Active solid-state devices (e.g. – transistors – solid-state diode – Field effect device – Having insulated electrode
Reexamination Certificate
2001-12-13
2004-06-08
Flynn, Nathan J. (Department: 2826)
Active solid-state devices (e.g., transistors, solid-state diode
Field effect device
Having insulated electrode
C257S296000, C257S300000, C257S392000, C257S403000, C257S532000
Reexamination Certificate
active
06747318
ABSTRACT:
FIELD OF THE INVENTION
The present invention relates generally to integrated circuits (ICs) and the methods for fabricating them on semiconductor substrates. More specifically, the present invention relates to devices having a buried channel fabricated on a semiconductor substrate and methods for fabricating them.
BACKGROUND OF THE INVENTION
Integrated circuits (ICs) are ubiquitous in products ranging from personal computers to portable digital assistants (“PDAs”) to cellular telephones. As the functional boundaries between different products have gradually blurred, with portable telephones now providing internet access and PDAs also functioning as global positioning system receivers, the complexity of the ICs in these products has increased at a nearly exponential rate. Often, a single IC must operate at high speed, use little power, have a high level of circuit density and, in many cases, also have both analog and digital functions incorporated into it.
As the number of functions performed by these “systems-on-a-chip” has increased, the number of different devices that must be fabricated on the same semiconductor substrate has also increased, such devices including multiple types of transistors and low leakage capacitors. Each different device that must be fabricated on the same IC complicates the already complicated semiconductor processing flow. One particular problem of fabricating so many different devices on the same IC at the same time is that the different devices need gate oxides of different thickness.
Although the formation of oxides, particularly silicon dioxide, in silicon semiconductor processing is well known and technically straightforward, fabricating oxides of different thickness on the same semiconductor wafer during processing is difficult. One known method for fashioning oxides of different thickness is known as “grow-etch-grow.” In this method, a first gate oxide layer is grown on a semiconductor wafer. The wafer is then masked in a known manner and the first layer gate oxide is etched away from certain areas. The mask is then stripped and a second, additional oxide layer is grown on the wafer. The cycle is repeated until the different oxide layers have reached their desired thickness.

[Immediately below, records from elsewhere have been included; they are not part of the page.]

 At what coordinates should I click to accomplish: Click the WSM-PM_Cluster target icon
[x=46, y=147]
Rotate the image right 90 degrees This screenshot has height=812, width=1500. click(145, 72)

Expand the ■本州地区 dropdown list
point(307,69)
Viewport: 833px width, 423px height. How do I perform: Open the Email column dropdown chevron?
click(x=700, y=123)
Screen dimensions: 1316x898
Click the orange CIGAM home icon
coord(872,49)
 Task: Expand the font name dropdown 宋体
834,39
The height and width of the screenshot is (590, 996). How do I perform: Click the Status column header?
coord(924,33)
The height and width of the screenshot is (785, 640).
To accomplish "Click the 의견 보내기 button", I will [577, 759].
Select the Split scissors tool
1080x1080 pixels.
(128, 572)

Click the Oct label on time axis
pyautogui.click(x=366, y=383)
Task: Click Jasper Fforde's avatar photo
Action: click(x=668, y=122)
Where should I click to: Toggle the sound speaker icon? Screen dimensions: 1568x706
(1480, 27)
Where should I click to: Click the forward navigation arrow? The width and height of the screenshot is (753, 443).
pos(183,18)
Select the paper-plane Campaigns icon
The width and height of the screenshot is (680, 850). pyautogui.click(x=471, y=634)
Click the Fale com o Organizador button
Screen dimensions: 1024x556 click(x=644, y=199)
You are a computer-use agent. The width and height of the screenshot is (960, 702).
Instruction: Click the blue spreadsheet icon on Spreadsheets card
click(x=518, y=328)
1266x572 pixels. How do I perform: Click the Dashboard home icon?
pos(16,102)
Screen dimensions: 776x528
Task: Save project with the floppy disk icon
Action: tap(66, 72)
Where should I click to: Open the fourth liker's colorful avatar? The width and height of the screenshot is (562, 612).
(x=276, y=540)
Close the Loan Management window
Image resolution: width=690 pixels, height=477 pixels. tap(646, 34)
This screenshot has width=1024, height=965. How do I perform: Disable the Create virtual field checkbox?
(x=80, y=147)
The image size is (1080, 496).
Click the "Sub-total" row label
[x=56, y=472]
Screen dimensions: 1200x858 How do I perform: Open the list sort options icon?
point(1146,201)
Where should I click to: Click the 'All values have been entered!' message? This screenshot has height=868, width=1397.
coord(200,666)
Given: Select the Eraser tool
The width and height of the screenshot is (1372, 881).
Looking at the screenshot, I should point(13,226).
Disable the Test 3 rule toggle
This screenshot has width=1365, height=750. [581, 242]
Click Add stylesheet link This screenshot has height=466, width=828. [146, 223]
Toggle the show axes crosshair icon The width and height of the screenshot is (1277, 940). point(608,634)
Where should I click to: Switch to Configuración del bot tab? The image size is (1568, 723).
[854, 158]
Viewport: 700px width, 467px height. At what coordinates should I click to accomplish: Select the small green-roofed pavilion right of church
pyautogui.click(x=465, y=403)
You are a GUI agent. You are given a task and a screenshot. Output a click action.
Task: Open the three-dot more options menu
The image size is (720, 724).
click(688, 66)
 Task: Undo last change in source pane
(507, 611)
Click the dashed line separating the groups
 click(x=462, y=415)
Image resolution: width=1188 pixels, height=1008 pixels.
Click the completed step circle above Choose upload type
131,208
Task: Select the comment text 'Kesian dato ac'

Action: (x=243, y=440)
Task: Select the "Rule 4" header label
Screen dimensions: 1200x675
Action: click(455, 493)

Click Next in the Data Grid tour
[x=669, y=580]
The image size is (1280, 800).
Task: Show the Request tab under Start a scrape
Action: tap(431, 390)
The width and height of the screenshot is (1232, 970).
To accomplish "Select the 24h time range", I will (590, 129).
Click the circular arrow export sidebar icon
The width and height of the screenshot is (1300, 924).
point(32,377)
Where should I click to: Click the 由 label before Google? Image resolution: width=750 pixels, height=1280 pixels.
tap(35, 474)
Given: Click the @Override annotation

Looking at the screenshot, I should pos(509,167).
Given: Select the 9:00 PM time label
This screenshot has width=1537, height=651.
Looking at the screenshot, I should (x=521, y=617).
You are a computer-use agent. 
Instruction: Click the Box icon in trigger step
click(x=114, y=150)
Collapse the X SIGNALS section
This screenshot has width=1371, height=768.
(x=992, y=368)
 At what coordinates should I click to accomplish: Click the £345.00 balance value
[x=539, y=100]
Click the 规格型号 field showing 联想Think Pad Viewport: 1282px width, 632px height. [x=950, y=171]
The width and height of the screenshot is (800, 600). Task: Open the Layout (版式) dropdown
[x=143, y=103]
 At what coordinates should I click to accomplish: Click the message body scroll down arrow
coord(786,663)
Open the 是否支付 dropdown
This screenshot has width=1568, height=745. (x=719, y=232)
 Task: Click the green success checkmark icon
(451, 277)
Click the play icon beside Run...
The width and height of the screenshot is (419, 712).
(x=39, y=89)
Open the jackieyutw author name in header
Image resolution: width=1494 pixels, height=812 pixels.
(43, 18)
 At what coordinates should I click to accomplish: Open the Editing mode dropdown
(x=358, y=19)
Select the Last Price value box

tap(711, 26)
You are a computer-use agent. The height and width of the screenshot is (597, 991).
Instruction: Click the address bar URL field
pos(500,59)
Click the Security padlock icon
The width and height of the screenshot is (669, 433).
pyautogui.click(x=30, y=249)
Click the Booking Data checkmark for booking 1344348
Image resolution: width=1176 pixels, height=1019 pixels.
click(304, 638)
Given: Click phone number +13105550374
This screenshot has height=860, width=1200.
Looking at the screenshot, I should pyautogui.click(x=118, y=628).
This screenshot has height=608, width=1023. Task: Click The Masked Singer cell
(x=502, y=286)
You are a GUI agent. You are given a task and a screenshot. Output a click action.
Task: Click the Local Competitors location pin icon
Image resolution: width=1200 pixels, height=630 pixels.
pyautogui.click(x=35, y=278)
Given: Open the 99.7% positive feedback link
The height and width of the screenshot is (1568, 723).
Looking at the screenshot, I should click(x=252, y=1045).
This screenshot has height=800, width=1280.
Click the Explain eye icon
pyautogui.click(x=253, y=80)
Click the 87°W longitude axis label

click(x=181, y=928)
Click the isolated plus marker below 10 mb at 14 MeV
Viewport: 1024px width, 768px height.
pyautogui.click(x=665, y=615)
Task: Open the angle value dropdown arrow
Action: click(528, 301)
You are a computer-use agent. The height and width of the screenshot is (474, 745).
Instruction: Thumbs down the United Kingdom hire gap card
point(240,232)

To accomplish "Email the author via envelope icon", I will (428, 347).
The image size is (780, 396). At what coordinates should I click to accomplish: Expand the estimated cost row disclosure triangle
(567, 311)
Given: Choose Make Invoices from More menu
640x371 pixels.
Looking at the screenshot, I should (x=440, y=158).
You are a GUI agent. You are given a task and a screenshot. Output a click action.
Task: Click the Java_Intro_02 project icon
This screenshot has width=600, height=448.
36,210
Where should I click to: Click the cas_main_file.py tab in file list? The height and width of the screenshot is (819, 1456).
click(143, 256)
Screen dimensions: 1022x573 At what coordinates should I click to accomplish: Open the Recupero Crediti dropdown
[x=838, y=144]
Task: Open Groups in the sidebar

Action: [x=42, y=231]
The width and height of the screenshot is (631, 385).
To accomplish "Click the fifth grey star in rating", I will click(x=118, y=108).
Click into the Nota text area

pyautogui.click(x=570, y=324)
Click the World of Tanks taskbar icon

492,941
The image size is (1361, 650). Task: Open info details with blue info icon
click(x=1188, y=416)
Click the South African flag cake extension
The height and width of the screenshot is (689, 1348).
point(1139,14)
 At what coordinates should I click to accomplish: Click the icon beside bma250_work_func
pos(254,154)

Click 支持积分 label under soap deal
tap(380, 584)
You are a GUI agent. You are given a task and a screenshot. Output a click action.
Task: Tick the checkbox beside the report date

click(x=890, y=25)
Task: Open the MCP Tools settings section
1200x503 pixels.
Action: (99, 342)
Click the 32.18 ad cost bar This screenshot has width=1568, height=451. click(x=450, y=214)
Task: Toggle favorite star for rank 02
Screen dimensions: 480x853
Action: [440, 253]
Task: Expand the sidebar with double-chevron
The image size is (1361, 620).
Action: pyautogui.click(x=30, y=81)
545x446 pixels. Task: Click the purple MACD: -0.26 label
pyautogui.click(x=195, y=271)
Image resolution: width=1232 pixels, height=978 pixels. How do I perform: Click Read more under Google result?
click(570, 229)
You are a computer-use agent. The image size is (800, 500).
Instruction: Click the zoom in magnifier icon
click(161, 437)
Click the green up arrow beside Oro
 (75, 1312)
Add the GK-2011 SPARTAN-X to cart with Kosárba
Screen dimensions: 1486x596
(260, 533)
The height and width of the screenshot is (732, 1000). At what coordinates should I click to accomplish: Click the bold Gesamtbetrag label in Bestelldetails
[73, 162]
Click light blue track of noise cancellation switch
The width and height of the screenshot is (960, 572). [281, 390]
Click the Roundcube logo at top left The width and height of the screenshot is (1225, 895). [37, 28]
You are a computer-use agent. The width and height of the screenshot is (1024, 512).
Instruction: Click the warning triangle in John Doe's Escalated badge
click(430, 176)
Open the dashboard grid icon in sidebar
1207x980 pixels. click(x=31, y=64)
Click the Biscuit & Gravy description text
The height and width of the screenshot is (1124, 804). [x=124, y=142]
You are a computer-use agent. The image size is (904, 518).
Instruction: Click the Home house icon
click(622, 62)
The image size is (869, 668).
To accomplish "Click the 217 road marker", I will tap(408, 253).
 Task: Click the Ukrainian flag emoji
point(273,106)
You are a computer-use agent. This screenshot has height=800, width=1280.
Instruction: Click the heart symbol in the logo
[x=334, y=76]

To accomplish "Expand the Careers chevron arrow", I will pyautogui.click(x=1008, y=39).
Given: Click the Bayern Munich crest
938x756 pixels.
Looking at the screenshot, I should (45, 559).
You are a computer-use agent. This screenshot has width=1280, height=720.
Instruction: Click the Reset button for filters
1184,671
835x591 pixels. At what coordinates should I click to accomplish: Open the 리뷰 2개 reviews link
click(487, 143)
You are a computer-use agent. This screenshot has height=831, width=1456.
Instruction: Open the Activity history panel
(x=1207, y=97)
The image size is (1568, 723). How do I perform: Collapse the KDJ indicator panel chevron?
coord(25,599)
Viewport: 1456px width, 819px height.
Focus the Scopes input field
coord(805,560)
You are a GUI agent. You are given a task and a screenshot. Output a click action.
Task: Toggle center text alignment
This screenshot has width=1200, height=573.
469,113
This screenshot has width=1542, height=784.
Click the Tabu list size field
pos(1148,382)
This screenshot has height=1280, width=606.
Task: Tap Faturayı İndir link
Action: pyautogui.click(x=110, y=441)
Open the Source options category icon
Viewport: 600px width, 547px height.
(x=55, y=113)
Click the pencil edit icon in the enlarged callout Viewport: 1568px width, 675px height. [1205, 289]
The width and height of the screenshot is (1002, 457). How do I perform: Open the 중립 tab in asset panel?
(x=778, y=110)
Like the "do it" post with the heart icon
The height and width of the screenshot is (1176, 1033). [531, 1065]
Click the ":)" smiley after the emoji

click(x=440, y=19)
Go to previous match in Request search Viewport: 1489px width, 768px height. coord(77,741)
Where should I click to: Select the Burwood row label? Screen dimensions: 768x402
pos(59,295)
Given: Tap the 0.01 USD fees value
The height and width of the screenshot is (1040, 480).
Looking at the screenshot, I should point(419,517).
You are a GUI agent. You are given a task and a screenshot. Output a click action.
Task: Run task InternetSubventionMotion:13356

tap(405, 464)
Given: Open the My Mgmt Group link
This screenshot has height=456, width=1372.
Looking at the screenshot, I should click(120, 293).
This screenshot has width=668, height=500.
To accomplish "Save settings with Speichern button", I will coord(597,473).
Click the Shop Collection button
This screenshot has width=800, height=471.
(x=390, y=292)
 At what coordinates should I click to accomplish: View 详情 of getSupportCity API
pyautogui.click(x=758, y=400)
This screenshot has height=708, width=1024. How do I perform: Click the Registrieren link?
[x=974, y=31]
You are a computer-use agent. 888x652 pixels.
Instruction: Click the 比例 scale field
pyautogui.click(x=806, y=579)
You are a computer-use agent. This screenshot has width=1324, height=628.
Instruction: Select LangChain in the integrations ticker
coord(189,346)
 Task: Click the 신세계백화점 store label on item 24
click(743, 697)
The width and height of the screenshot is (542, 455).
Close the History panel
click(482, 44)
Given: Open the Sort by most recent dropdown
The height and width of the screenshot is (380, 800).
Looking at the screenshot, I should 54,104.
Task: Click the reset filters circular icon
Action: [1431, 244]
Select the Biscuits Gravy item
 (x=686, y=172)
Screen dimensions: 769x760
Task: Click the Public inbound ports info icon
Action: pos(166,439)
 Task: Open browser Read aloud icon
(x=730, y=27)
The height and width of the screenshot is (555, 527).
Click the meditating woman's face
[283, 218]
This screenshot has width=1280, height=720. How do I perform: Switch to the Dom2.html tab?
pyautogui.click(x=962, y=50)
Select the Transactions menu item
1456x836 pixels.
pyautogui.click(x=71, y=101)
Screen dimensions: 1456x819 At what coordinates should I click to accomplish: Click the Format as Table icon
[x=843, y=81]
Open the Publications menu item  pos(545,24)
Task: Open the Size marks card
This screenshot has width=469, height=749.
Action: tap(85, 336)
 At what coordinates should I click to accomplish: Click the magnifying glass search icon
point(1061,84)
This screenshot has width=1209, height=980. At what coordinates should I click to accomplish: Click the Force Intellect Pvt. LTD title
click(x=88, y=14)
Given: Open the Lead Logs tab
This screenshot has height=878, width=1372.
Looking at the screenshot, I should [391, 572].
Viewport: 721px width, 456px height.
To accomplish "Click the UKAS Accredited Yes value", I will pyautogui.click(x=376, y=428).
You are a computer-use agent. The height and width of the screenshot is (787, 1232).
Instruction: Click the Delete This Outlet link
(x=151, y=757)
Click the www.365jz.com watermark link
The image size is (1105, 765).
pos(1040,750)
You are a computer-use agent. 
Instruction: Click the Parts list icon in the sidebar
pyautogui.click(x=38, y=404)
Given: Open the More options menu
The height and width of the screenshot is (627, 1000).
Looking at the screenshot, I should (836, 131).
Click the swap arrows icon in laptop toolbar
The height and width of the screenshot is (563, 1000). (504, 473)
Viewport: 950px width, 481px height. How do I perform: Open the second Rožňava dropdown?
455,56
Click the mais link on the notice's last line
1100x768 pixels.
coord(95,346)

For the particular device known as a 1-T random access memory (“RAM”), wherein a capacitor stores an individual bit of data, the capacitors are fabricated using a poly-insulator-poly (“PIP”) process. The PIP method fabricates capacitors by etching an additional trench within the shallow trench isolation (“STI”) region of the wafer. A first polysilicon layer is deposited in the additional trench. A dielectric layer is then formed, followed by as many additional trenches, polysilicon and dielectric layers as necessary. This succession of layers forms the desired capacitor.
Both methods have significant drawbacks. Each oxide growth cycle is charged against the process temperature budget, as oxide growth requires relatively high temperatures that affect concentrations of implanted dopants in other regions of the wafer. Every additional process step increases fabrication costs both directly and indirectly, as manufacturing yield declines with each additional manufacturing step.
Particularly as semiconductor processing technology moves to sub-180 nanometer (nm) technologies, there is a need to create devices on the same wafer with different effective oxide thickness without increasing the number of process steps overall.
SUMMARY OF THE INVENTION
In a first embodiment of the present invention, buried channel NMOS devices are fabricated. These buried channel NMOS devices are fabricated with a p-type substrate, an n-type implant in the top portion (approximately 400 to 1000 Å deep) of the substrate, and an insulating gate dielectric above the n-type implant. An n-type or p-type doped polysilicon gate electrode is formed on top of the insulating gate dielectric. The n-type implant region is doped in such a way that it is depleted of charge carriers when the device's gate electrode is at the same potential as the well (zero bias). When the gate electrode is biased +V
e
with respect to the device's well, a conducting channel of mobile electrons is formed in a portion of the buried layer. This type of biasing is known as inversion bias as the charge carriers are of the opposite type than the p-well. Under inversion bias, the buried channel silicon region is partially depleted of charge carriers, which effectively adds to the thickness of the gate dielectric layer. A capacitor or transistor fabricated according to this buried channel teaching behaves in a manner electrically equivalent to a capacitor or transistor fabricated with a thicker dielectric.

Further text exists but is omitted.